- [EXERCISE DETAILS]: Copy out the account of a day on the hospital wards below, word for word.

- [EXTRACT]:
BEGIN

There are some days that I would kill for a hidden camera on the wards, because there's just no way to properly describe this place in plain words. Today was another one for the books; half hilarious, half heart-wrenching.
The hilarity started when we got the doctor to come see the sister of a patient. The patient, eighteen years old, has a little baby, and the sister is here, too, to help take care of the
pikin. The sister was complaining of pain, and we needed to send labs off to make sure she was okay. In order to send samples to the lab, we need to have an ID number so that the results can be entered in the hospital database, and in order to give out an ID number, we need to know the name and age of the patient. Simple enough.
I asked the sister her name, and she answered without hesitation. The trouble came when I asked her,
how many years you get? Eyes narrowed, she sized me up before answering.
Fifty. Since she's maybe twenty-two at the absolute max, I laughed and told her I needed another answer. It came quickly:
Okay, fifty-four. At this point a crowd had gathered (as per usual here in Africa), and I told her that we, in fact, that number was still far too high. A question in her voice, she gave me her final answer.
Twenty?
Sold to the lowest bidder.
A little later, I was writing a note in a patient's chart when I felt an inquisitive finger prodding the underside of my bum. (For those of you not blessed with curves, yes, a bum can have an underside.) It's a measure of the comfort I have with this place that I didn't even flinch. When I turned around I found the mama of the little one in Bed Eleven holding her hands a good three feet apart, an approving look on her face.

END

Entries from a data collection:
BEGIN

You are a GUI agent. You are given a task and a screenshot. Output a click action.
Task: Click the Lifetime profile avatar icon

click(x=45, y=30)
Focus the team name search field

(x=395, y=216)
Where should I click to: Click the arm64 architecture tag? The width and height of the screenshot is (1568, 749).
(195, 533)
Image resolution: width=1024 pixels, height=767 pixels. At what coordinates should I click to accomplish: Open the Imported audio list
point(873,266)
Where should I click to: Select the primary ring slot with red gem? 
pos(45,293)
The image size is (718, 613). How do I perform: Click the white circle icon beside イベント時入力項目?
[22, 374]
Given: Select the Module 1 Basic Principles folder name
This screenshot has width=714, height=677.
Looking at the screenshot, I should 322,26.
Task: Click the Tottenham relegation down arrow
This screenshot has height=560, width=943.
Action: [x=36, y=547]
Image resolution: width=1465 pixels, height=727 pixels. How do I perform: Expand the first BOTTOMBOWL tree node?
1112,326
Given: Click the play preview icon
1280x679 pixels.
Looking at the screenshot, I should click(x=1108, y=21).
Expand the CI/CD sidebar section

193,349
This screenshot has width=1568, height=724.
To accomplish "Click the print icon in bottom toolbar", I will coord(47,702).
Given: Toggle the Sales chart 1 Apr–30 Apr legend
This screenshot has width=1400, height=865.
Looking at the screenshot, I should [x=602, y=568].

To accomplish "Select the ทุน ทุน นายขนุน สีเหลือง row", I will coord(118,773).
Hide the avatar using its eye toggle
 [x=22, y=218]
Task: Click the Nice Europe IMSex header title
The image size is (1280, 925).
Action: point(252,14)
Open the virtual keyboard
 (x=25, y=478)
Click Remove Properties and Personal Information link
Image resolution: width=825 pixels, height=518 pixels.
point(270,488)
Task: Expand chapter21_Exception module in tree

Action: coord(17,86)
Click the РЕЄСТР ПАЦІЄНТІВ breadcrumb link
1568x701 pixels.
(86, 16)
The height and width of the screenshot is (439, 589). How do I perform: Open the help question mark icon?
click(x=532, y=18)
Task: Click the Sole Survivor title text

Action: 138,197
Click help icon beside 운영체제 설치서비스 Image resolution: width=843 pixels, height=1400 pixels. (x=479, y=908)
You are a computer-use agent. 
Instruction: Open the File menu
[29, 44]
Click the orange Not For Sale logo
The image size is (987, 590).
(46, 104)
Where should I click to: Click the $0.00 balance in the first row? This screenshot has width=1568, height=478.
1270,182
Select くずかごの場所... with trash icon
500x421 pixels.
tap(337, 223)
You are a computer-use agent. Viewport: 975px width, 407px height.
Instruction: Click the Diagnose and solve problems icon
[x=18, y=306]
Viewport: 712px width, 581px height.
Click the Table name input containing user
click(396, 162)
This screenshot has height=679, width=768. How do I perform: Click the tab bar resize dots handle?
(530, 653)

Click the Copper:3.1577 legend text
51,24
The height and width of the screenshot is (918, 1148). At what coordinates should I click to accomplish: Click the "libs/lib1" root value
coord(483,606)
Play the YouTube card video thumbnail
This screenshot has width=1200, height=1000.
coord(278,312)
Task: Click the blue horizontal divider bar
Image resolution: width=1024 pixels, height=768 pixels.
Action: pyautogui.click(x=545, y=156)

END

- [TASK RESULT]:
There are some days that I would kill for a hidden camera on the wards, because there's just no way to properly describe this place in plain words. Today was another one for the books; half hilarious, half heart-wrenching.
The hilarity started when we got the doctor to come see the sister of a patient. The patient, eighteen years old, has a little baby, and the sister is here, too, to help take care of the
pikin. The sister was complaining of pain, and we needed to send labs off to make sure she was okay. In order to send samples to the lab, we need to have an ID number so that the results can be entered in the hospital database, and in order to give out an ID number, we need to know the name and age of the patient. Simple enough.
I asked the sister her name, and she answered without hesitation. The trouble came when I asked her,
how many years you get? Eyes narrowed, she sized me up before answering.
Fifty. Since she's maybe twenty-two at the absolute max, I laughed and told her I needed another answer. It came quickly:
Okay, fifty-four. At this point a crowd had gathered (as per usual here in Africa), and I told her that we, in fact, that number was still far too high. A question in her voice, she gave me her final answer.
Twenty?
Sold to the lowest bidder.
A little later, I was writing a note in a patient's chart when I felt an inquisitive finger prodding the underside of my bum. (For those of you not blessed with curves, yes, a bum can have an underside.) It's a measure of the comfort I have with this place that I didn't even flinch. When I turned around I found the mama of the little one in Bed Eleven holding her hands a good three feet apart, an approving look on her face.